● Data in this exercise:
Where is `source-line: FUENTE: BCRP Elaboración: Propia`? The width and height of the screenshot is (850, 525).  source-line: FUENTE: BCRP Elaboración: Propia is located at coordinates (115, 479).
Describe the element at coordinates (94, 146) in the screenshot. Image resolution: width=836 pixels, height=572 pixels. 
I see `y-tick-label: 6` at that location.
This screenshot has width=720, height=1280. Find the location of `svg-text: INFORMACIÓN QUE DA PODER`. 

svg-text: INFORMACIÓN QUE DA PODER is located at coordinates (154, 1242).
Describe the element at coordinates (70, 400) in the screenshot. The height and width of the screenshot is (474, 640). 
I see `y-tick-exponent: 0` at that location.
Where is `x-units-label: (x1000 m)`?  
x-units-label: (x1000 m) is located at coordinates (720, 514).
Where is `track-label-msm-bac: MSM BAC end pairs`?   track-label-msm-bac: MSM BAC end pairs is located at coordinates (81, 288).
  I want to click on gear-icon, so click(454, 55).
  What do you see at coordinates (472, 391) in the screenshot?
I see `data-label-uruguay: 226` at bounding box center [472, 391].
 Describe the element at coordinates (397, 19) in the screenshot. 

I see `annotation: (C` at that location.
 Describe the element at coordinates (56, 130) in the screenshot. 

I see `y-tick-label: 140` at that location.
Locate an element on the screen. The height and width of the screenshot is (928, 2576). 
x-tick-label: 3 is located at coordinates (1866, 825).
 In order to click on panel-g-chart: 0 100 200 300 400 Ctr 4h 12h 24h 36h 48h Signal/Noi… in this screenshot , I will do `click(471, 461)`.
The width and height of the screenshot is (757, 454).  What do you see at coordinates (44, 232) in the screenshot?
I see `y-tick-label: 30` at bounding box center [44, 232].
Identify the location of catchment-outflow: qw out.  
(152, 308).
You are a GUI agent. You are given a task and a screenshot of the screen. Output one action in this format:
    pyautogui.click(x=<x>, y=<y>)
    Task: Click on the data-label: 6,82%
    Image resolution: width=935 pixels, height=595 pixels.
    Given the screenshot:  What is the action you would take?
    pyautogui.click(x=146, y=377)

● Assigned task: Return the lines of the listing above without alteration, from the line containing "Describe the element at coordinates (397, 19)" through the line containing "In order to".

● Task solution:
 Describe the element at coordinates (397, 19) in the screenshot. 

I see `annotation: (C` at that location.
 Describe the element at coordinates (56, 130) in the screenshot. 

I see `y-tick-label: 140` at that location.
Locate an element on the screen. The height and width of the screenshot is (928, 2576). 
x-tick-label: 3 is located at coordinates (1866, 825).
 In order to click on panel-g-chart: 0 100 200 300 400 Ctr 4h 12h 24h 36h 48h Signal/Noi… in this screenshot , I will do `click(471, 461)`.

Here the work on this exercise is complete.